Et soudain il pensa à Maria. 

Maria aurait dû être là. Maria savait toujours comment faire pour se sortir du pétrin. «  Tu ne l'emporteras pas au paradis ! » éclata sous son front et un cruel sentiment de solitude augmenta son désarroi. Maria ne lui pardonnerait jamais ça. Pourtant, c'était juste une gifle, une bonne trempe qu'il lui avait donnée, rien d'autre. Oui... c'était juste un coup. Mais il en fut subitement troublé comme s'il n'avait pas encore mesuré l'ampleur de ce geste. Le remords vint juste après... 

«  Tu ne l'emporteras pas au paradis ! » vida son fiel entre ses tempes et le beau visage de Maria, barbouillé de sang et de colère, proféra encore une fois la phrase maudite.

 

Baker fatiguait et maintenant, il avait très mal à la tête. Il secoua les dés, tira un six, avança son pion en conséquence. Il fallait arriver à la fin du jeu marqué par un symbole, une sorte de grand X sur un rond. Mais il se retrouva sur le Puits.

 

Curieusement, il ne voyait plus très bien. Était-ce l'obscurité qui tombait ? Sa migraine ? Le Martini- dry ? Il suivait le X tracé sur un cercle. Drôle de symbole, drôle de jeu... Drôles de gens...

A présent, il voulait cesser cette partie interminable. Il se leva, fatigué mais l'animateur lui intima l'ordre de se rasseoir par une pression de la main exercée sur sa nuque.

Juste le jeu, monsieur Baker, il faut jouer ! Jouez !

L'animateur qui venait de se pencher sur lui le regardait droit dans les yeux.
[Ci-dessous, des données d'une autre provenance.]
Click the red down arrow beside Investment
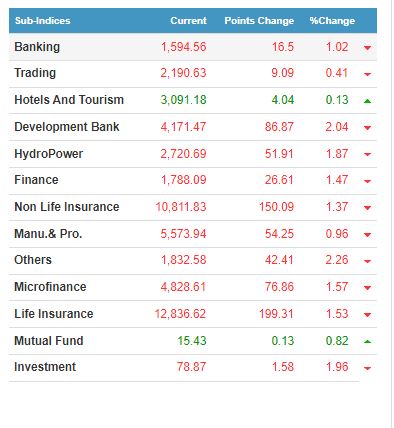This screenshot has width=394, height=428. (367, 368)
Une  lueur brillait au fond de ses iris et Baker se mira un instant dans ce regard : tout petit, prisonnier d'une pupille, un œil de cyclone... Une sorte d'aboulie s'abattit sur lui et il ne put partir.
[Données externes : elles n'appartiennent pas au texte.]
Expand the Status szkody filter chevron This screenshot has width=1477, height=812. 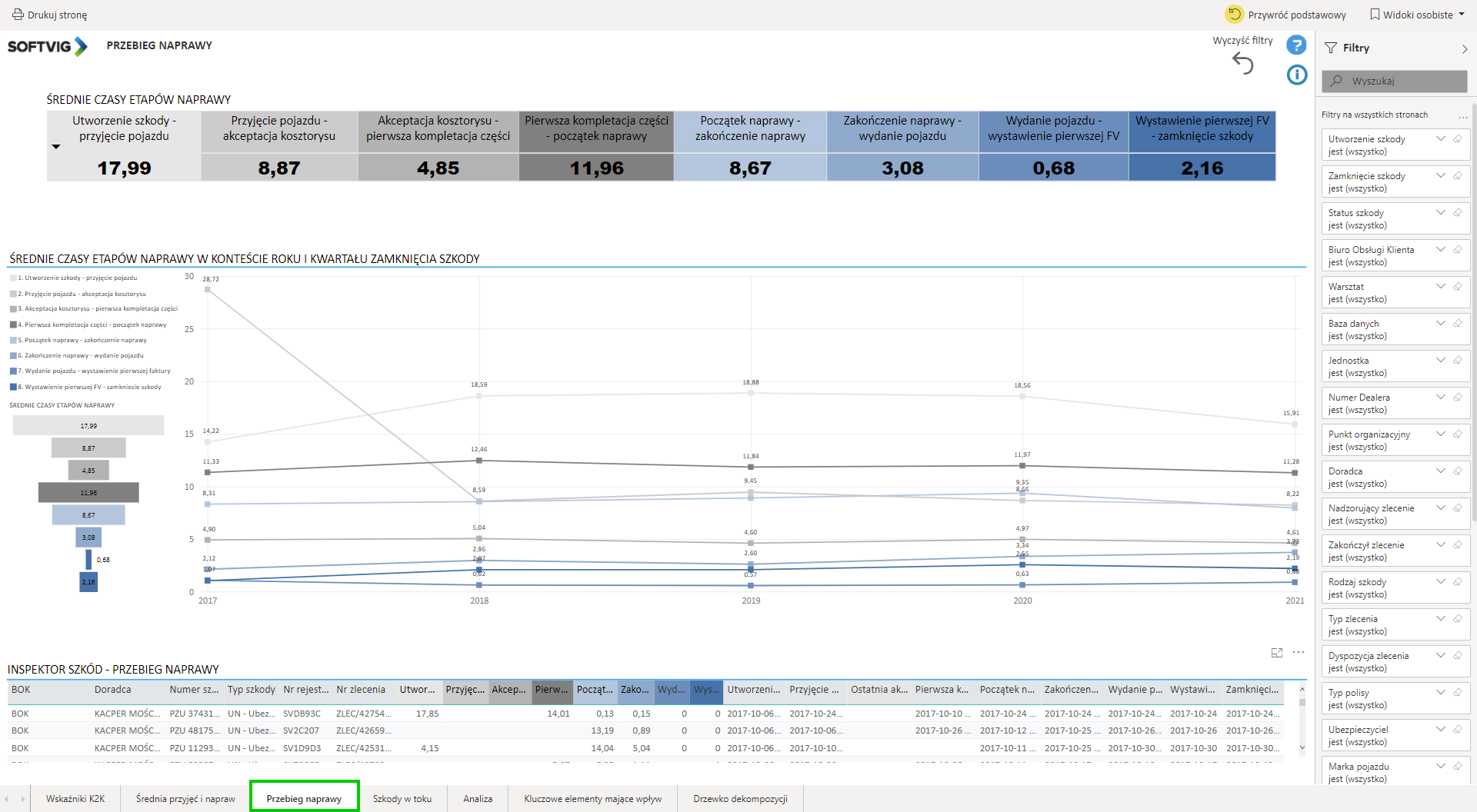tap(1440, 213)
La tête plombée et le corps engourdi, Baker prit les deux dés, les mélangea dans la corne et sortit un quatre qui l'amena à un seul point de la case X posé sur le cercle alors que, de manière inattendue, son partenaire venait de reculer de trois points, barré par la Rivière qu'il ne pouvait pas traverser. Le vieux allait donc perdre ! Et lui, gagner ! C'était inespéré ! Il allait pouvoir s'en aller, alors !

 

La salle résonna d'un vivat immense suivi de :

Sous l' tapis, y' a une trappe ! Sous la trappe, y' a un trou ! Dans le trou, qui ira ?
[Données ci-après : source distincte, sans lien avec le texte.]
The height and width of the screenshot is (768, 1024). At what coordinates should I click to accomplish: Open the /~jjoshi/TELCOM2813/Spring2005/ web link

Trois fois de suite ou bien davantage, la salle fit résonner la phrase sibylline.

Mais qu'est-ce qu'ils disent à la fin ? bégaya Baker.

Il avait même du mal à parler maintenant.

 

Le vieil homme leva la tête et impassible, le regarda droit dans les yeux.

Il avait un drôle de visage celui-là. Mais à bien regarder... A bien regarder, ils avaient tous un drôle de visage : sec, aux yeux étincelants, aux traits nerveux.

 

Encore un coup. C'était le UN.

Baker avança d'une case et posa son pion sur le X dessiné sur un cercle.

 

Au comble de l'exultation, la salle hurla le slogan à grands cris, découvrant, sans plus le contenir, le sourire sanguinaire de ses spectateurs, un sourire salivaire qui s'ouvrait sur des dents acérées.

Et puis il y eut le bruit de la trappe.

 

Baker tomba dans le trou où s'allumait un grand feu.